> [MATERIAL SUPPLIED]
##########
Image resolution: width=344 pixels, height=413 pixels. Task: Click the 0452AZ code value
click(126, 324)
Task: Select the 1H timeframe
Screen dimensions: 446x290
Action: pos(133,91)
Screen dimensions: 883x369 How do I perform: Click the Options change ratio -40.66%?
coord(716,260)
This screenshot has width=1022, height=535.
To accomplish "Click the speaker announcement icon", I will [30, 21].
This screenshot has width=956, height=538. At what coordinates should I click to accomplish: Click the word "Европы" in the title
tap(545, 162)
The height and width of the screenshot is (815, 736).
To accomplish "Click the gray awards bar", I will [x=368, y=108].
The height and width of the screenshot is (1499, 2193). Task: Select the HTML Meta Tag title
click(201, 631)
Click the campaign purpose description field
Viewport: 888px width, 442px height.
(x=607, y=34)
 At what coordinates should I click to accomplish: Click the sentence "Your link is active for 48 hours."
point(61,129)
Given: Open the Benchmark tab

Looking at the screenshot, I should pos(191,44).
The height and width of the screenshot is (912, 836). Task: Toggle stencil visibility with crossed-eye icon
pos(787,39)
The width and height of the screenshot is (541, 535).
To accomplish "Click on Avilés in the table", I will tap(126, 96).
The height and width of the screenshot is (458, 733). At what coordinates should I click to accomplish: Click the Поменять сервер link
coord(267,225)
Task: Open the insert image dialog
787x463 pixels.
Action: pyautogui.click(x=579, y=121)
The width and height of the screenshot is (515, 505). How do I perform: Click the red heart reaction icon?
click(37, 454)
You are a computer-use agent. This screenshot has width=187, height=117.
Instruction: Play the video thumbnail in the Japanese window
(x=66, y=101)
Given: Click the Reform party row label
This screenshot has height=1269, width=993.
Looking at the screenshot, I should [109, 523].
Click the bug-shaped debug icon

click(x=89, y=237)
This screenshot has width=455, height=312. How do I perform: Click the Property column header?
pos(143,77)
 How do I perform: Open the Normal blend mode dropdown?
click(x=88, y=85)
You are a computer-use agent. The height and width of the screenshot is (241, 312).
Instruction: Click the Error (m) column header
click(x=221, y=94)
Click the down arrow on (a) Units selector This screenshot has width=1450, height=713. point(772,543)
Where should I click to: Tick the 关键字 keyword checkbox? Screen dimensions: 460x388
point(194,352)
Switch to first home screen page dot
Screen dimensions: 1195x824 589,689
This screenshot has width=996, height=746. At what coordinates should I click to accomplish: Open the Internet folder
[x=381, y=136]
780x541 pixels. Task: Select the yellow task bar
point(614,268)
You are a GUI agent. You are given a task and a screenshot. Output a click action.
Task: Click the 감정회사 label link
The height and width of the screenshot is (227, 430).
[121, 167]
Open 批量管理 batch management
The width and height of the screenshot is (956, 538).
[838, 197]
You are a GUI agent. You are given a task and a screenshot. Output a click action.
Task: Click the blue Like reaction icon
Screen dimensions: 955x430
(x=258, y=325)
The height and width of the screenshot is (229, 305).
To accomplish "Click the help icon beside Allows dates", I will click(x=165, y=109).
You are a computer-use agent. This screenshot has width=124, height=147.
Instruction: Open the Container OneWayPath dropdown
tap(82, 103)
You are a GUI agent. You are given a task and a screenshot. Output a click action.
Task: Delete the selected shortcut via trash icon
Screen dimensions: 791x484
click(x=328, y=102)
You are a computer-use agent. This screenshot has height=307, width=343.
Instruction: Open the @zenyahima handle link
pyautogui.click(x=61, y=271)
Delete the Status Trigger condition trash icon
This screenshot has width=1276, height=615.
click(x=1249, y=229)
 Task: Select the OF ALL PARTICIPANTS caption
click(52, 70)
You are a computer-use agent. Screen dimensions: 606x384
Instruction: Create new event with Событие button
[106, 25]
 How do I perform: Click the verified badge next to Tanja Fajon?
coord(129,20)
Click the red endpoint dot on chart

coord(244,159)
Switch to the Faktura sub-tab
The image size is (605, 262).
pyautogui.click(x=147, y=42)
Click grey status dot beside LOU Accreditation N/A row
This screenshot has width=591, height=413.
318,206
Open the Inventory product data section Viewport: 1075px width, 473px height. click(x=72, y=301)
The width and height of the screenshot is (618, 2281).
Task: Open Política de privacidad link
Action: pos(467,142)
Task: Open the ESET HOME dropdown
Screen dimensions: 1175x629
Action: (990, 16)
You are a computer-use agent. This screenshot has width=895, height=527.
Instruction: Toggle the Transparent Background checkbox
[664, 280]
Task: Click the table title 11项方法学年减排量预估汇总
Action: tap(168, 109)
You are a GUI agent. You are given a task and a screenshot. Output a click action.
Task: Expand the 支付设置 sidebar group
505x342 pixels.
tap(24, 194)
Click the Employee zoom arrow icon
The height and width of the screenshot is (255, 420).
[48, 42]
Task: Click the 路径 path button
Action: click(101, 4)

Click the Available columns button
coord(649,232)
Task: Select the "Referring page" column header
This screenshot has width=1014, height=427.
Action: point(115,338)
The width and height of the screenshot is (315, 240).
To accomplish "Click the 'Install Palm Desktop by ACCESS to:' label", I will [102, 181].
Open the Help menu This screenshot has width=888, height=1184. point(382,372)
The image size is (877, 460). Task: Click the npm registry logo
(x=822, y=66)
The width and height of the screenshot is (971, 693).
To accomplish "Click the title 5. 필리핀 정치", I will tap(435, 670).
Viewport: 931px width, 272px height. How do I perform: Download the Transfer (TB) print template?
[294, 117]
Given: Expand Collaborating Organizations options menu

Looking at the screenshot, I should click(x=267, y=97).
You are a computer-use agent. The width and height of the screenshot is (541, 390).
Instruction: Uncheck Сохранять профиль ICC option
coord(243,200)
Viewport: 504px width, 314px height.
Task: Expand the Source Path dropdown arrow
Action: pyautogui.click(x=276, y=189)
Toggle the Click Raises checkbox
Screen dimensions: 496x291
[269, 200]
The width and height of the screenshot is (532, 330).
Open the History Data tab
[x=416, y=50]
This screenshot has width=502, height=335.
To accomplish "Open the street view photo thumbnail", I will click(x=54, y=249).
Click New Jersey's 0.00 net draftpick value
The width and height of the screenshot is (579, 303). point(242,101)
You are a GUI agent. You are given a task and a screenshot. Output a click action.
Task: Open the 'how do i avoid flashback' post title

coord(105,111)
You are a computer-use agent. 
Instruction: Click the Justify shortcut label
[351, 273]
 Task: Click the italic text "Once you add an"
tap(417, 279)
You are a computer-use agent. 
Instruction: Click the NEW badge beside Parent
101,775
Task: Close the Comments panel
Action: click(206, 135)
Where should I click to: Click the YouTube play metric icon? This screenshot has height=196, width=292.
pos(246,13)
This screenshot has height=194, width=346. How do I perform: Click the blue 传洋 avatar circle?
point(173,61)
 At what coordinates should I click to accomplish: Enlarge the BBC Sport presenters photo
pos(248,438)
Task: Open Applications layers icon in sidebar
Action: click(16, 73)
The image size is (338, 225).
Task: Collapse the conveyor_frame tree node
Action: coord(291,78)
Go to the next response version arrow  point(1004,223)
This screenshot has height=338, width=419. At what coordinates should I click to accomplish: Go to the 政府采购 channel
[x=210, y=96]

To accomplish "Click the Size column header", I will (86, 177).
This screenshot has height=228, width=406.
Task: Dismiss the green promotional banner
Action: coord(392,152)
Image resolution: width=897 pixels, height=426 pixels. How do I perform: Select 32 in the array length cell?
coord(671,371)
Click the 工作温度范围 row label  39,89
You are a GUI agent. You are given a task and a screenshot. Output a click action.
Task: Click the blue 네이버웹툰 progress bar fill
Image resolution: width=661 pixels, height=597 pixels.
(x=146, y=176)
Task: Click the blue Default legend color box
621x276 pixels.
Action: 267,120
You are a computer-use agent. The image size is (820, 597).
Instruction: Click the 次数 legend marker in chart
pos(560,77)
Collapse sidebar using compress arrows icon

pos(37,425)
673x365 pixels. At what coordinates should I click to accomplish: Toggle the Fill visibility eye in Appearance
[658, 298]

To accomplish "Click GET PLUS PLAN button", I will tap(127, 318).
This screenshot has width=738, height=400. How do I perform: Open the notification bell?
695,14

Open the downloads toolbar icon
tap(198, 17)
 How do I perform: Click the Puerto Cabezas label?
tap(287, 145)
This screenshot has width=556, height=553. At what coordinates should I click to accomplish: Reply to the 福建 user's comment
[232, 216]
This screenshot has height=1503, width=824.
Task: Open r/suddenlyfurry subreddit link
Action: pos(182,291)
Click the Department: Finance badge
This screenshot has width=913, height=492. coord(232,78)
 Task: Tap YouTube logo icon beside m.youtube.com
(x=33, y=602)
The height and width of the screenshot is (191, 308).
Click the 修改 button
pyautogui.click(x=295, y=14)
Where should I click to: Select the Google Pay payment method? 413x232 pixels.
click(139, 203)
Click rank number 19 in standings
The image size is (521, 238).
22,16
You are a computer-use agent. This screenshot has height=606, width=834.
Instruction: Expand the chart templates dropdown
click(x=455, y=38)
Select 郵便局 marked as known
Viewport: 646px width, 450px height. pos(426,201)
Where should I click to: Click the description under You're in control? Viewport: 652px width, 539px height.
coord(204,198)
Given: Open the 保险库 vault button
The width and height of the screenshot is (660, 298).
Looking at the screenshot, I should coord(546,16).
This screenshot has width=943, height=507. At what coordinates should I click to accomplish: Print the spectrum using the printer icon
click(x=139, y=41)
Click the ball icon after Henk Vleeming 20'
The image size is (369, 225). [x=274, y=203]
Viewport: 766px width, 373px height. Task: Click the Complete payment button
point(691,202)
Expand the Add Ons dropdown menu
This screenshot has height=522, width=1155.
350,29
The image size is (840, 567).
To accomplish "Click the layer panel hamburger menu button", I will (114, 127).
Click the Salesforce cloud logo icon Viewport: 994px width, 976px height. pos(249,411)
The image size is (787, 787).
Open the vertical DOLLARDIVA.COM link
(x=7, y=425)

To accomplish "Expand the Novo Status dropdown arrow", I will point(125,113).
##########
> [BRIEF] Your answer must consist of every line from the listing that holds the string "computer".

> [REPLY TO THE TASK]
You are a computer-use agent. This screenshot has width=187, height=117.
You are a computer-use agent. The height and width of the screenshot is (241, 312).
You are a computer-use agent. This screenshot has width=124, height=147.
You are a computer-use agent. This screenshot has height=307, width=343.
You are a computer-use agent. Screen dimensions: 606x384
You are a computer-use agent. This screenshot has width=895, height=527.
You are a computer-use agent. The width and height of the screenshot is (541, 390).
You are a computer-use agent. 
You are a computer-use agent. 
You are a computer-use agent. The image size is (820, 597).
You are a computer-use agent. This screenshot has height=606, width=834.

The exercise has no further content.